Adeus ao 1.6, olá ao 1.3 Firefly
O Citroën Aircross 2026 marca o fim de uma era na Argentina ao aposentar o motor 1.6 EC5 em favor do novo propulsor 1.3 Firefly, de origem Fiat. Essa mudança, que ocorre na fábrica de Porto Real (RJ), responsável por abastecer o mercado argentino, sinaliza a iminente chegada dessa nova motorização ao Brasil. Inicialmente, a versão Feel Pack será a primeira a receber a novidade, que visa atender a novas regulamentações de emissões e otimizar o consumo de combustível.
Eficiência energética em foco
A principal vantagem da adoção do motor 1.3 Firefly é a melhoria expressiva na eficiência energética. Na Argentina, onde o propulsor é movido apenas a gasolina, ele entrega 99 cv e 13 kgfm de torque, acoplado a um câmbio manual de cinco marchas. Apesar de uma redução nos números de desempenho em comparação com o antigo 1.6 (115 cv e 15,3 kgfm), o foco está na economia de combustível. Os dados de homologação indicam um consumo urbano de 12,2 km/l e rodoviário de 18,2 km/l, um avanço significativo.
Tecnologia Flex e chegada ao Brasil
A expectativa é que, ao chegar ao Brasil, o motor 1.3 Firefly receba a tecnologia flex, elevando sua potência para até 107 cv e o torque para 13,6 kgfm com etanol. Essa configuração deve manter o Citroën Aircross competitivo no segmento. Além do Aircross, especula-se que o mesmo propulsor possa equipar as versões de entrada do C3 hatch e do futuro cupê Basalt, com lançamento previsto para o segundo semestre deste ano.

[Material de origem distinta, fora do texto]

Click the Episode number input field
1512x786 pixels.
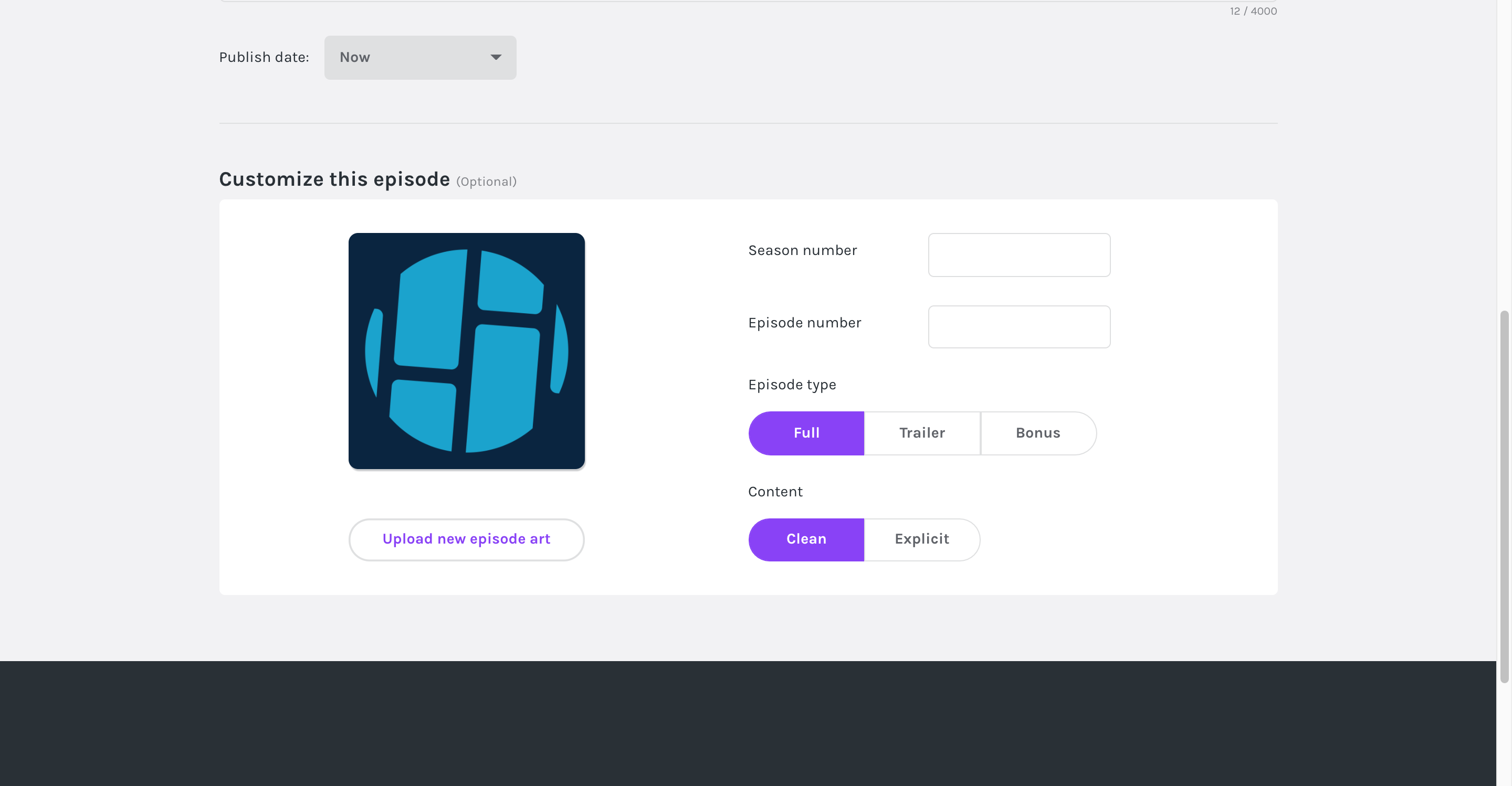[1019, 326]
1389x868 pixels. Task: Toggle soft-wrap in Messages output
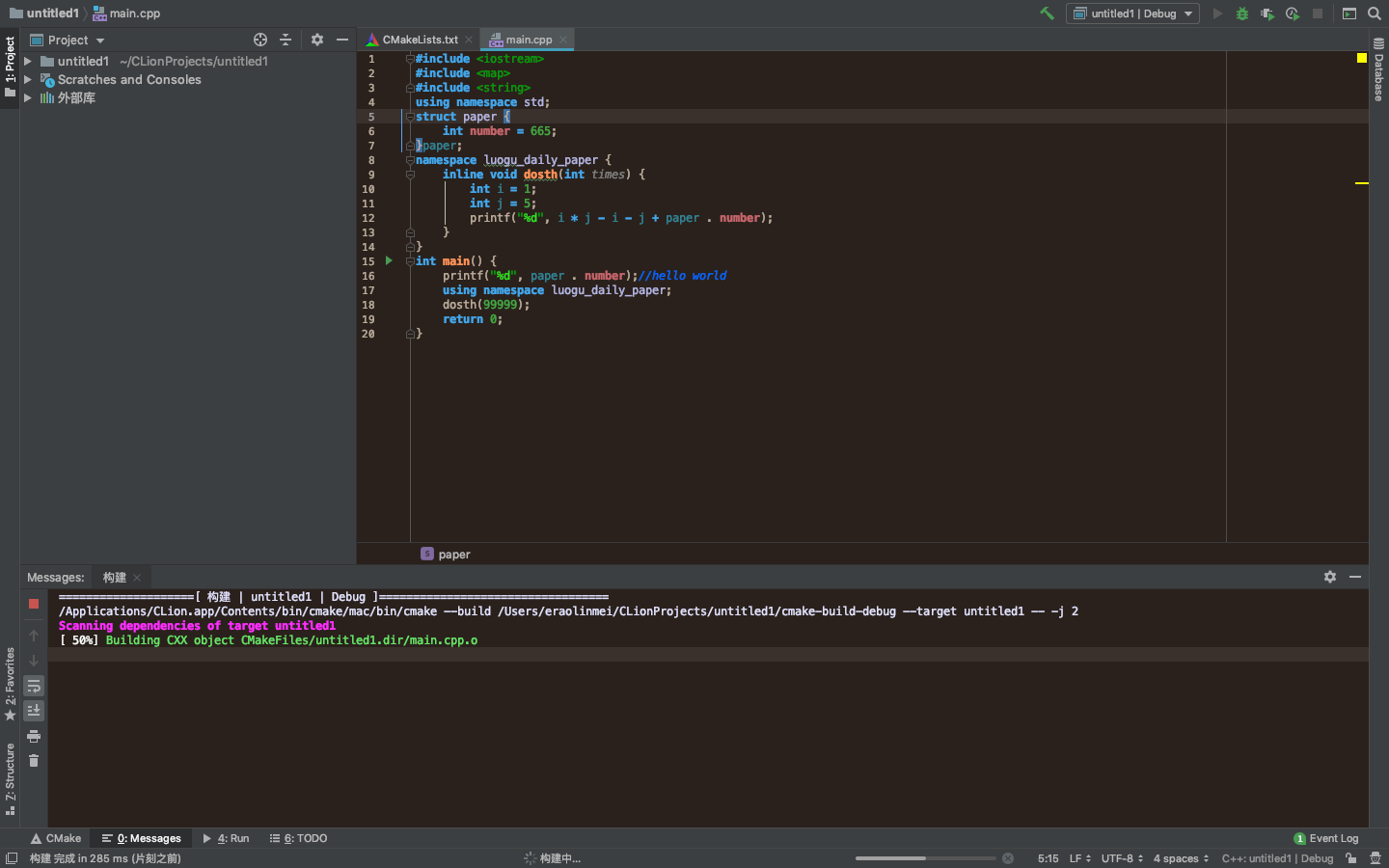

Conforto e custo-benefício mantidos
Apesar da mudança de motorização, a Citroën mantém o foco no conforto urbano e no custo-benefício do Aircross. A dinâmica do veículo deve priorizar a absorção de impactos, com suspensão elevada e acerto voltado para o bem-estar dos ocupantes em trajetos urbanos, sem perder de vista a identidade visual do SUV. A versão Feel Pack argentina já conta com itens essenciais, como a central multimídia flutuante com conectividade sem fio.